# APPLY WHAT YOU READ
[A] Answer these from the passage below on Lewis and the Tao:
(i) How does Lewis describe himself when introducing the Appendix?
(ii) What is the first of the illustrated laws?
(iii) Which work by Aristotle did Lewis quote in Chapter One?
[B] Repeat the part of the passage below on Lewis and the Tao between "And he lists" and "a motley mix.", inclusive.
=== PASSAGE FOR REVIEW ===
But Lewis was also thoroughly anti-modernist well before the French post-philosophers posted anything along those lines; and he says (to introduce the Appendix) that he is "not a professional historian," and he adds, "I am not trying to prove its [the Tao's] validity by the argument [of historical artifacts]. . . ," and he goes on to claim that "biology and anthropology" won't support some universal construct of a meta-narrative absolute Law. Which is why his first illustrations of rules found around the world and through the histories of it run right into Love.

He notes (8 illustrated LAWs - 8 and not 7; 8 and not 10 Commandments, nor 2 in 1), the first being:

"I. THE LAW OF GENERAL BENEFICENCE"

And he lists "Ancient Egyptian" and "Ancient Jewish" and "Old Norse" and "Hindu" and "Babylonian" and "Ancient Chinese" and "Roman" and "British" and "Christian" quotations from religious and from secular texts. What a mix. What a motley mix.

In his appendix, Lewis seems to have forgotten that he quoted Aristotle in Chapter One, where he quoted him right out of the Nichomachean Ethics. And here's the thing: the evangelical Christians I know who've read Lewis's little book - and who have liked it - have also likened it to "The Bible." They have likely done so because of Aristotle. It's not so much that they really have Lewis's appreciation for the Ethics (and Lewis seems to stomach Aristotle's ethics because he finds Aristotle's ostensibly natural "ought to" to be just a surfaced outcropping of the much deeper, less visible morality of Plato's ideal. Hence, Lewis says he doesn't have to "argue" or "prove" the Tao as Aristotle would, because Plato spared thinkers of that problem). The Christians who I know who have liked Lewis's book rather like the game of logic, which they play very seriously. Absolute premises can lead to absolutely rigid conclusions. Therefore: Categories are inherently natural and cannot (therefore: "should not") be mixed.

What hardly anybody notices and talks about out loud is that Lewis's "illustrations" of the "Tao" start (and end) with The Golden Rule. (Keep your eye on and your ear to The End.)
=== ENTRIES PROVIDED ===
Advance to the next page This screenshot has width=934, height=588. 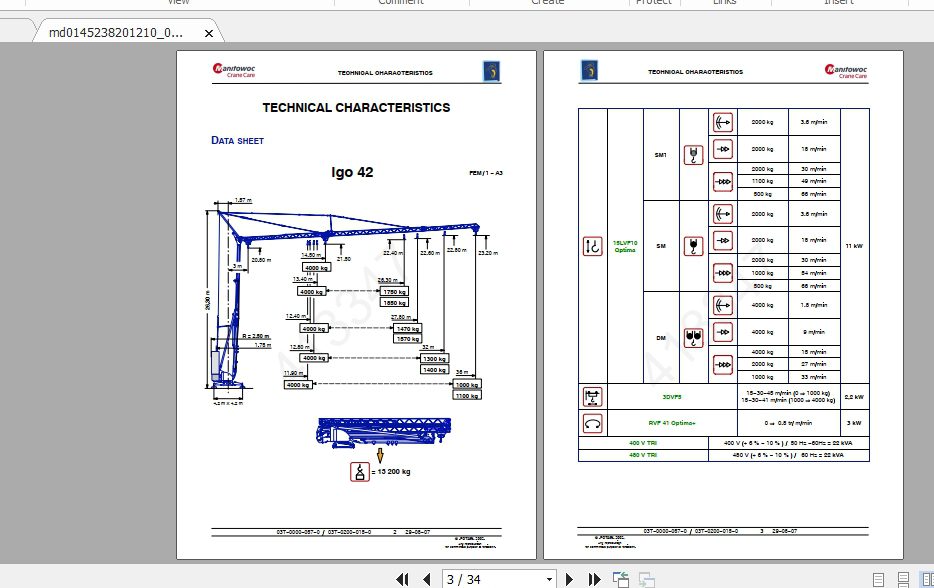570,579
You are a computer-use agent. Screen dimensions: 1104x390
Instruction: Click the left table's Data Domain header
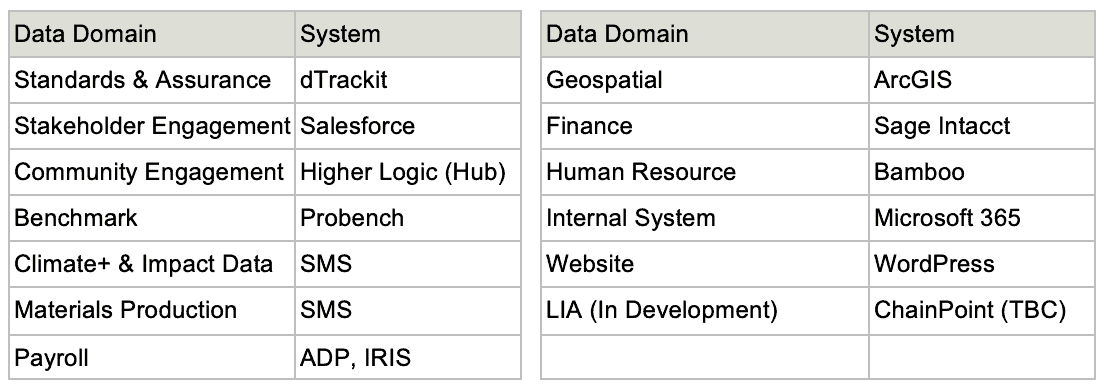pos(152,34)
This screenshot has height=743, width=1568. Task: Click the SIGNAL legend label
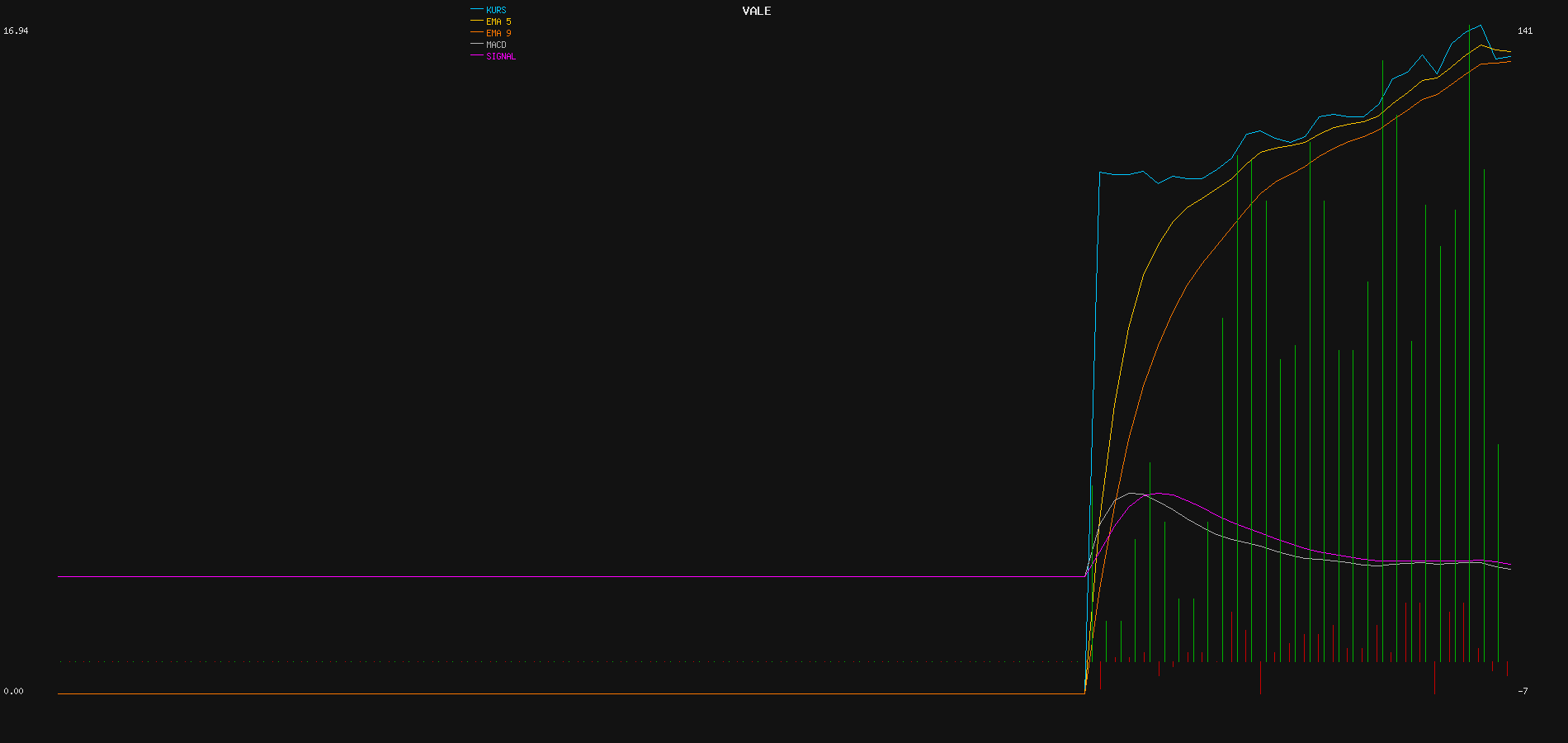[x=501, y=56]
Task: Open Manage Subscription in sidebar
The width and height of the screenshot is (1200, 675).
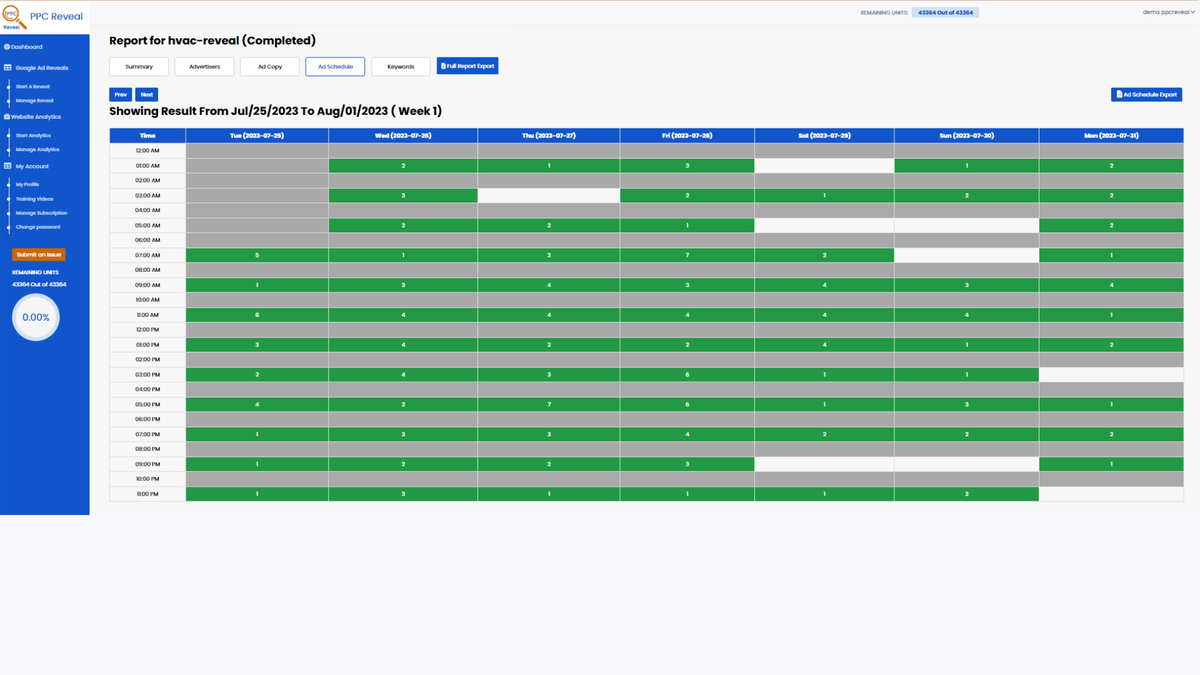Action: click(x=40, y=213)
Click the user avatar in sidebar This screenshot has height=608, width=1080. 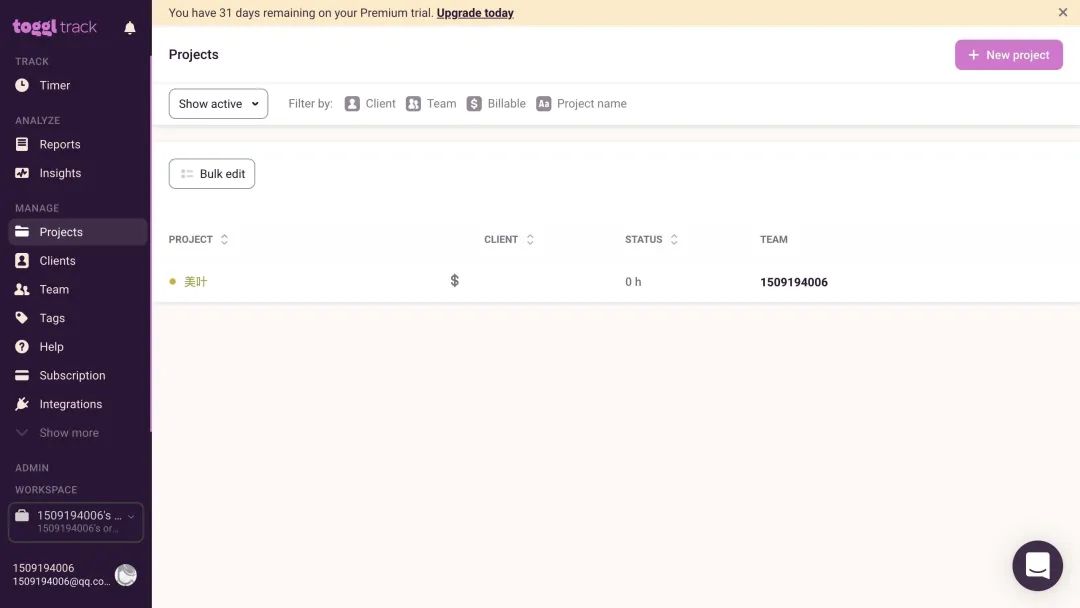(x=125, y=574)
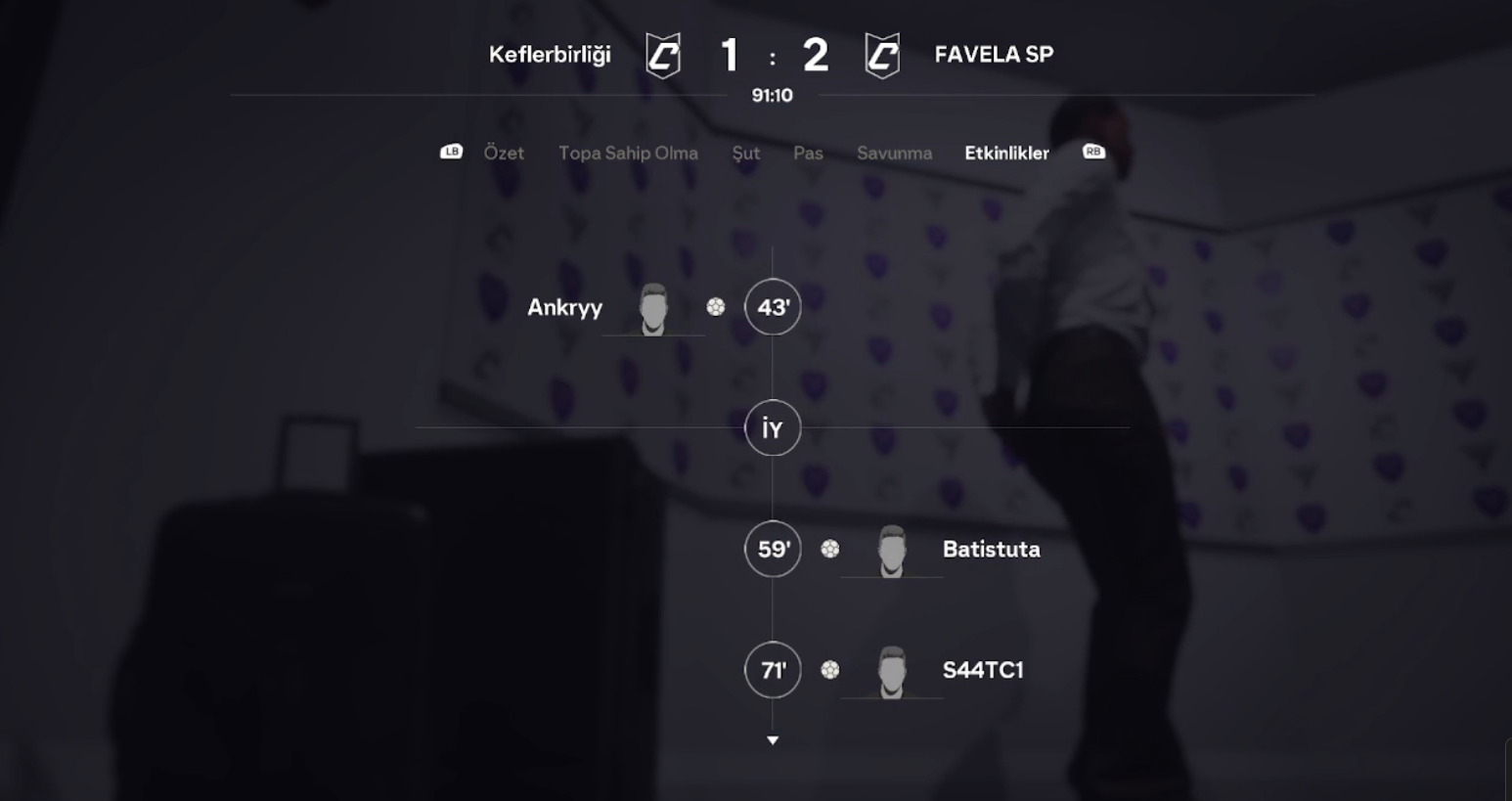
===
# RESPONSES
[A]
(i) As "not a professional historian."
(ii) The Law of General Beneficence.
(iii) The Nichomachean Ethics.

[B]
And he lists "Ancient Egyptian" and "Ancient Jewish" and "Old Norse" and "Hindu" and "Babylonian" and "Ancient Chinese" and "Roman" and "British" and "Christian" quotations from religious and from secular texts. What a mix. What a motley mix.